2. DIY Marketing Cannot Compete with Skilled Marketers
Although you may believe that you have a good understanding of how marketing works, the reality is that working with a qualified marketing team or agency that has a track record of delivering results simply cannot be compared to doing marketing on your own.
Talent is necessary for successful marketing. Today’s marketing strategies and execution methods are undergoing radical transformations at a breakneck pace. Can you keep up with what’s going on?
Any individual would be foolish to think that it would be easy to learn everything there is to know about marketing: You simply have no idea what you don’t know when it comes to things like search engine marketing, website design, social media marketing, and content marketing.
This can be detrimental to the success of your company because there will be a wide variety of different marketing tactics at your disposal that won’t be on your radar. As a result, you might even be pouring money into the completely wrong marketing channel.

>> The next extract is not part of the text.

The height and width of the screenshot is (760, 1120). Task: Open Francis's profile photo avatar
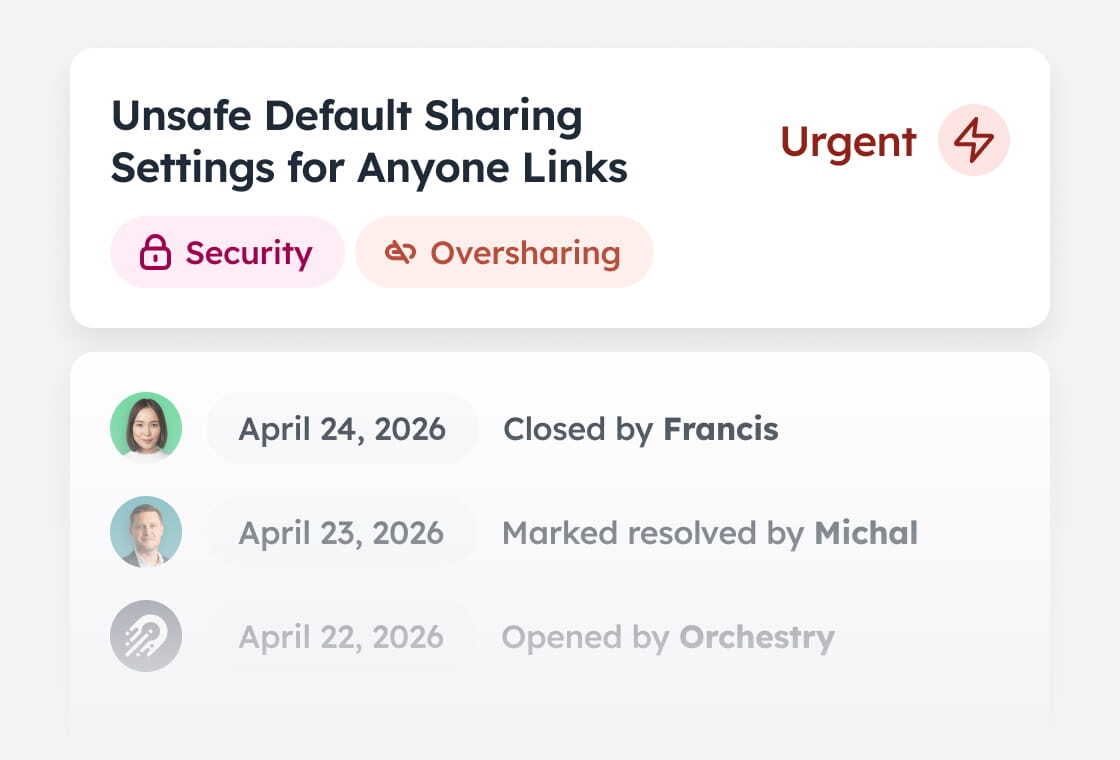146,428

And if your rivals are employing experts, they are going to run circles around you while you throw away precious time and money on your DIY marketing attempts.
3. Hard to Maintain Consistency with DIY Marketing
When you do your own marketing, you run the risk of being inconsistent, which is one of the biggest challenges most companies face. Maintaining consistency is extremely challenging, particularly if marketing is an additional responsibility you are responsible for.

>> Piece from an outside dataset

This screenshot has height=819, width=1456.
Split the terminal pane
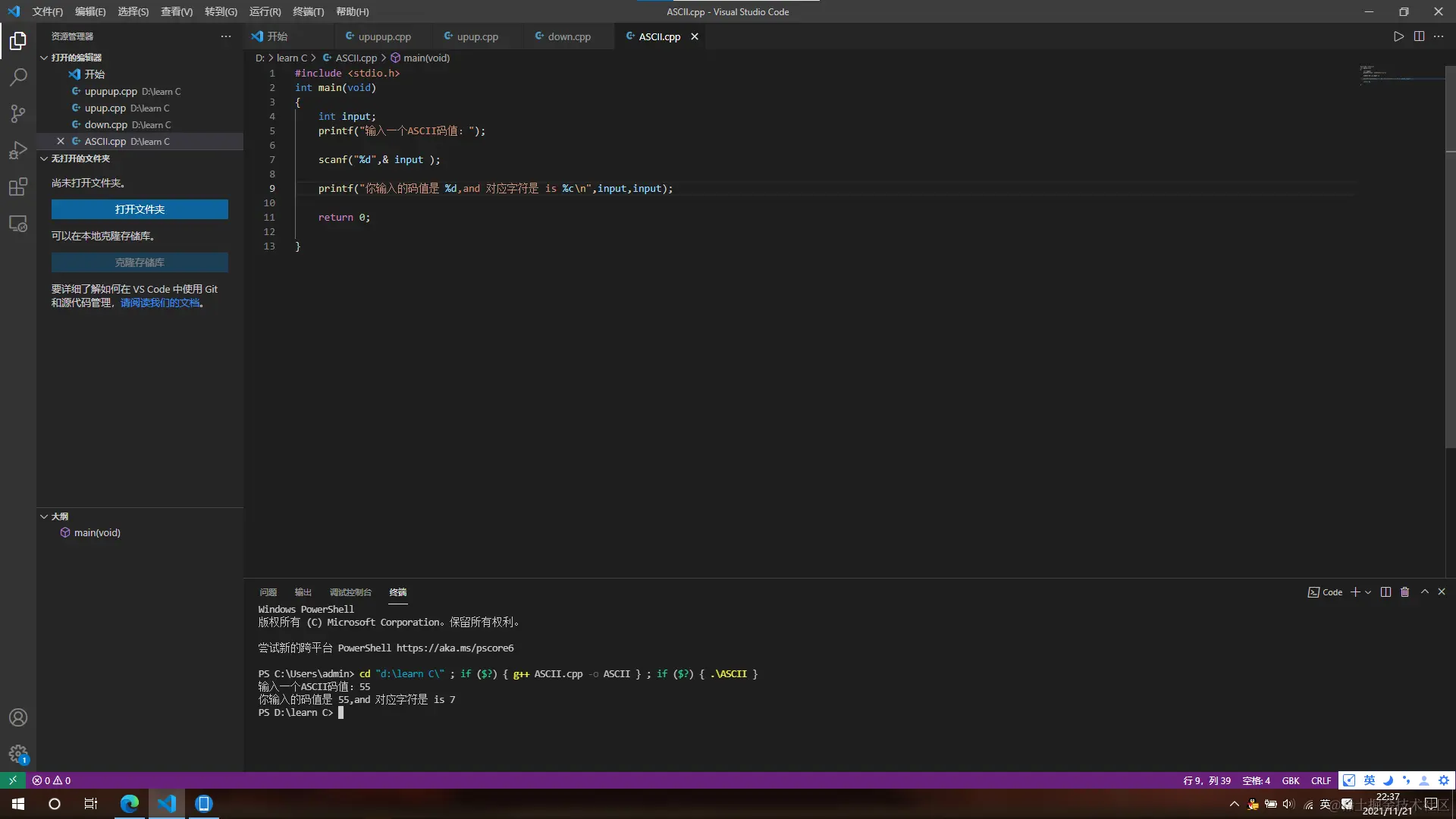[x=1385, y=592]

You already have a lot on your plate, so the time you need to record a podcast or write a blog post will keep getting pushed aside.
And if you don’t have consistent marketing, you’re putting a barrier up between yourself and your customers. You have to earn people’s trust by being there for them at all times, answering their questions, educating them, and providing insights about the industry. If you don’t, you’re just making it easier for your competitors to look good.
4. Measuring Only Sales Instead of Results
Your customers will typically require some additional time for research and decision-making prior to making a purchase unless you sell a low-cost consumer product. Unfortunately, DIY marketers have a propensity to measure the success of their marketing based solely on the number of sales conversions they achieve.
Because of this, DIY marketers tend to change their tactics often. Yet, the key to success in most forms of marketing is consistency. It usually takes a customer between five and seven encounters with a brand before they start paying attention to you.
Professional marketers integrate metrics into their campaigns. They measure at predetermined intervals and then optimize based on the information they gather. Consumers are notoriously difficult to predict and can be fickle. Most of the time, the way we think they will react turns out to be completely different.
Final Thoughts
Since we are professional marketers, it goes without saying that we are biased. However, the majority of our most successful clients come to us after attempting DIY marketing strategies, sometimes for years. We have practically seen it all, from terrible websites to pricey PPC campaigns that were completely ineffective.